* _Task item_
Take each line of the data that contains the string "computer" and copy it.

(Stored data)

____________________

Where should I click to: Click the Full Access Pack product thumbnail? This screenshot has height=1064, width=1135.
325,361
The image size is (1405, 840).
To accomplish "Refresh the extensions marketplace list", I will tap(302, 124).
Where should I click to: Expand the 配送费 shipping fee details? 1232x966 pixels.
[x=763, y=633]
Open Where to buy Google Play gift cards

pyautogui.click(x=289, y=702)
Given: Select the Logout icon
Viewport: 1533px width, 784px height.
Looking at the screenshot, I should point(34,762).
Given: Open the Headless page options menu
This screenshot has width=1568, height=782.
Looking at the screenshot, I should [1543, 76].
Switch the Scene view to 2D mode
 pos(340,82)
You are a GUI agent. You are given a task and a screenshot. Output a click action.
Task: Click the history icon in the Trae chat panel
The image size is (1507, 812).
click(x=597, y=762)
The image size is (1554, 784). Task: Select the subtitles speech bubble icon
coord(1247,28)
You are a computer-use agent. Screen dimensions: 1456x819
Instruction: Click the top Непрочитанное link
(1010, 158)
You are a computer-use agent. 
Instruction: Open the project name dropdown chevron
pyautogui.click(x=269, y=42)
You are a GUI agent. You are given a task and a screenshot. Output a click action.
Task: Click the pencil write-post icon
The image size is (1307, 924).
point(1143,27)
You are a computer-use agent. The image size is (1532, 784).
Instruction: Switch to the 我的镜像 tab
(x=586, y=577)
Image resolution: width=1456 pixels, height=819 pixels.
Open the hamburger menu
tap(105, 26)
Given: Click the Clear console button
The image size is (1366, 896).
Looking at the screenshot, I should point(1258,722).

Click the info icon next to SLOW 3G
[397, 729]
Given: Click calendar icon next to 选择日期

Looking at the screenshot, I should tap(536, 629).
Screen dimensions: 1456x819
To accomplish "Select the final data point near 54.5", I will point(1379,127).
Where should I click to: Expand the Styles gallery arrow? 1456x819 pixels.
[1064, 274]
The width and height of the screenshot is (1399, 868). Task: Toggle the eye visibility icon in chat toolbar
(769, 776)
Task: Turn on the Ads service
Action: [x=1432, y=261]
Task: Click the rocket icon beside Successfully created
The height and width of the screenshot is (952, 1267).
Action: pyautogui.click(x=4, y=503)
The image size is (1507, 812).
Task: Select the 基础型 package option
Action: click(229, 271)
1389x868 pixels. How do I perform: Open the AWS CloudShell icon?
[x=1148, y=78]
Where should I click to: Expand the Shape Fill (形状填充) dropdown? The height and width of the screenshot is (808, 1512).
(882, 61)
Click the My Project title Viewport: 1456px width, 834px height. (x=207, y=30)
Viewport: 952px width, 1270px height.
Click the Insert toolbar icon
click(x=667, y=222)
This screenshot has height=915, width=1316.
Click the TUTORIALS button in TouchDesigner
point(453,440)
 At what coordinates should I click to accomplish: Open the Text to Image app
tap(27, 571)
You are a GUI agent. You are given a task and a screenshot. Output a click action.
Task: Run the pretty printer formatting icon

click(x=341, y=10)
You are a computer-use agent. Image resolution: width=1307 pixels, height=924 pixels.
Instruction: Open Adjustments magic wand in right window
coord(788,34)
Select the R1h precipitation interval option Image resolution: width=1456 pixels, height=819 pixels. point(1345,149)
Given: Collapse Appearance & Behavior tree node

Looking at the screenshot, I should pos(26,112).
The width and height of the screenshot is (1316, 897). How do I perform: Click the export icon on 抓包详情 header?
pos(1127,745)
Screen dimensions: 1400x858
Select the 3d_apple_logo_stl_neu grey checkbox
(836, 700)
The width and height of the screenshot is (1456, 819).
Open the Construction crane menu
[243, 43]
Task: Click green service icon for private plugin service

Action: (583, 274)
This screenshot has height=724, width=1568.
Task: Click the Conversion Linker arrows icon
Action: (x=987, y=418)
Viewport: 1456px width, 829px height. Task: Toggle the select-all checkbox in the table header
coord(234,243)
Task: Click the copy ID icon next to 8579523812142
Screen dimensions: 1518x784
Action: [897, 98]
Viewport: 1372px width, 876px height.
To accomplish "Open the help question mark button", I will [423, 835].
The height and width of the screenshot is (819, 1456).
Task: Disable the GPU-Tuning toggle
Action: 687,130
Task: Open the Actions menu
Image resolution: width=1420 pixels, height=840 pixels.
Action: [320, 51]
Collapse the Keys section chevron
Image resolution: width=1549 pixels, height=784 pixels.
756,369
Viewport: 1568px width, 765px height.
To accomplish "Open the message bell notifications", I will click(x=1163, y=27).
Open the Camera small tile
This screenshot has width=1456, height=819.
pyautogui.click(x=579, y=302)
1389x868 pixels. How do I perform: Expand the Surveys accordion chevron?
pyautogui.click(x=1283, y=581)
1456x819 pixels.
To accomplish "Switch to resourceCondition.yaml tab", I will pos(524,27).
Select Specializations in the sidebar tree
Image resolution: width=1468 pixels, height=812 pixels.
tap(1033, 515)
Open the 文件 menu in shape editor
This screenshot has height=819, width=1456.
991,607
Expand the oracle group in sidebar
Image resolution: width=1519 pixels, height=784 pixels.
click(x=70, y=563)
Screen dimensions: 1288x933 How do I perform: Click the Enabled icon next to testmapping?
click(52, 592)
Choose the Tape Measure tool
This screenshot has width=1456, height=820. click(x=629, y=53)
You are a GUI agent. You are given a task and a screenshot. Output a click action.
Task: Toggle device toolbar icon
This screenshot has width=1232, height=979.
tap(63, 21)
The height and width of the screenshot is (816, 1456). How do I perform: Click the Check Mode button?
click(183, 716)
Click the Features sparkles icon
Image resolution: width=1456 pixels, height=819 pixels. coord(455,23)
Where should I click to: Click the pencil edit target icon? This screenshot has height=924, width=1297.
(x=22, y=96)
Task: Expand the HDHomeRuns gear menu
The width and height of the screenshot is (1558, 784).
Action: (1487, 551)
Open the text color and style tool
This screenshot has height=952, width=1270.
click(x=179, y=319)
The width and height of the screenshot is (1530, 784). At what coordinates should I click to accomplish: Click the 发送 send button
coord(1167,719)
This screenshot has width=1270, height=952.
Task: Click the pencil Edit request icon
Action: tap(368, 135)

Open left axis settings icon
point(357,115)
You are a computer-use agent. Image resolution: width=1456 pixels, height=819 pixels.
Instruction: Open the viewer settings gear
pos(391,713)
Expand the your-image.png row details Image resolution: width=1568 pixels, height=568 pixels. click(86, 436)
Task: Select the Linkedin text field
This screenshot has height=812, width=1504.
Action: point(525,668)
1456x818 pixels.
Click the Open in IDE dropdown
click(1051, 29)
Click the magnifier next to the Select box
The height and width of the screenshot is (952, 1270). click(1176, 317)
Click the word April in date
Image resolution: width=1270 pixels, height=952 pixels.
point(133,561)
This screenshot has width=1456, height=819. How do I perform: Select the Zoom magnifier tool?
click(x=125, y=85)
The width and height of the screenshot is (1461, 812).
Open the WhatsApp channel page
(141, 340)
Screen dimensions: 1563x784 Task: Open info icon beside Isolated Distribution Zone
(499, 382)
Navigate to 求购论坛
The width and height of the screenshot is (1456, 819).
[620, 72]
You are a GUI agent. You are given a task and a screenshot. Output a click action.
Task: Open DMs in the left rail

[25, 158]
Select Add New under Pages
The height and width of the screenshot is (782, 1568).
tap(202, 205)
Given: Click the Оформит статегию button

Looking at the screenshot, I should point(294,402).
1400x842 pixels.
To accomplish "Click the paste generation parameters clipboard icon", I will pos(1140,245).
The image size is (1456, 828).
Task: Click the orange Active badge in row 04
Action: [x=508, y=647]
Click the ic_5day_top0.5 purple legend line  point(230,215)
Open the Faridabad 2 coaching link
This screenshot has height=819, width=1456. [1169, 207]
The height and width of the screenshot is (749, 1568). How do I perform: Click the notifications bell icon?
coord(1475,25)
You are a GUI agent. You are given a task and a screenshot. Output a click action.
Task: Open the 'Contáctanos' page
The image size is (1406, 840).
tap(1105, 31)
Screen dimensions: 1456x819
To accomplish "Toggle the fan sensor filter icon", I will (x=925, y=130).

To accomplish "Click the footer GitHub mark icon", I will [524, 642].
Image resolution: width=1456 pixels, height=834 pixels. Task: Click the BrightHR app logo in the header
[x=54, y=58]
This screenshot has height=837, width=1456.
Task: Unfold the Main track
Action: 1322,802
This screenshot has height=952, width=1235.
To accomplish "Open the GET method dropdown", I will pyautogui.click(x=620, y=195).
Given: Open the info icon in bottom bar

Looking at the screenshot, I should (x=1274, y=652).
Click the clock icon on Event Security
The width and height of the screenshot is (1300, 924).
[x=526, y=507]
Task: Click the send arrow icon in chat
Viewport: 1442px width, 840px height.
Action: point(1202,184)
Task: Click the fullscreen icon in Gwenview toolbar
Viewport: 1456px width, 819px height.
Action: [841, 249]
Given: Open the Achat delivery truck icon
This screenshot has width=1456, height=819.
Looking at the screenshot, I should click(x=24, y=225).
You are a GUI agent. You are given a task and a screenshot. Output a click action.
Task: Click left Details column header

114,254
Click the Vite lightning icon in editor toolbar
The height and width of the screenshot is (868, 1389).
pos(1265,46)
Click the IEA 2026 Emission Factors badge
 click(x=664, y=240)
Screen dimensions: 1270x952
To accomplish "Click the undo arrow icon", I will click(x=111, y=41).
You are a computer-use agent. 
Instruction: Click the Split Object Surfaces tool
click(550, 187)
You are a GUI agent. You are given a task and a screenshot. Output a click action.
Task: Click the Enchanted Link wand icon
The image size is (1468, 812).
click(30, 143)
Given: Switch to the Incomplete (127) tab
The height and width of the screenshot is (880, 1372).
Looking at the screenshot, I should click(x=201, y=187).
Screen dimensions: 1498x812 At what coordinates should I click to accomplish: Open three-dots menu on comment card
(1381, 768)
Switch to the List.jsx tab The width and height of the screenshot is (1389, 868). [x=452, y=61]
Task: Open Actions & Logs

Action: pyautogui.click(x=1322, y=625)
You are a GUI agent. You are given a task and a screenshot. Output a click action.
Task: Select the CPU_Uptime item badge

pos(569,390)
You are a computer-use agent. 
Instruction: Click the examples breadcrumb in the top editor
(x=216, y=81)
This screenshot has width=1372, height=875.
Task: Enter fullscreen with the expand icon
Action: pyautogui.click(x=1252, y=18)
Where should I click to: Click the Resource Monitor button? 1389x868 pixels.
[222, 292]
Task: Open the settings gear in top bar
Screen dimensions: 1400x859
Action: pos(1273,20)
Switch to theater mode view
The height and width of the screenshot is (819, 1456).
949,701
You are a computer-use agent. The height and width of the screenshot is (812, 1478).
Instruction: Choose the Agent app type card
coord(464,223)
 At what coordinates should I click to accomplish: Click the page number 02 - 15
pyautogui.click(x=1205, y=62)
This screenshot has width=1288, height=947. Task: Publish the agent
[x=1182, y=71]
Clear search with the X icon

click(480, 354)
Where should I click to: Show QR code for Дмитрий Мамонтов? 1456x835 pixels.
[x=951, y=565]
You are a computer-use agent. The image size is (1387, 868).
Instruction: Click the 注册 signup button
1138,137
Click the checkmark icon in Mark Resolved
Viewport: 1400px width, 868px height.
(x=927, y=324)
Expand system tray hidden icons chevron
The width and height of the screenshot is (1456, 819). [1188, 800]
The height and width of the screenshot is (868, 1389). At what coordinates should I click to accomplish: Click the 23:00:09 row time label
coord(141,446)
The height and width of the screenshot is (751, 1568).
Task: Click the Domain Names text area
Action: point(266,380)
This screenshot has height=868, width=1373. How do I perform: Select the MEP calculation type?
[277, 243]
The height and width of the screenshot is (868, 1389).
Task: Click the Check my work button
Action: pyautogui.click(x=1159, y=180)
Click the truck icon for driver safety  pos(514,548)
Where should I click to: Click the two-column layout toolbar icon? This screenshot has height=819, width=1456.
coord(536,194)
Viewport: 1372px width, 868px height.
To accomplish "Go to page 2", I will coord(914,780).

____________________

* _Task solution_
You are a computer-use agent. Screen dimensions: 1456x819
You are a computer-use agent. 
You are a computer-use agent. The image size is (1532, 784).
You are a computer-use agent. Image resolution: width=1307 pixels, height=924 pixels.
You are a computer-use agent. Image resolution: width=1456 pixels, height=819 pixels.
You are a computer-use agent. 
You are a computer-use agent. 
You are a computer-use agent. The height and width of the screenshot is (812, 1478).
You are a computer-use agent. The image size is (1387, 868).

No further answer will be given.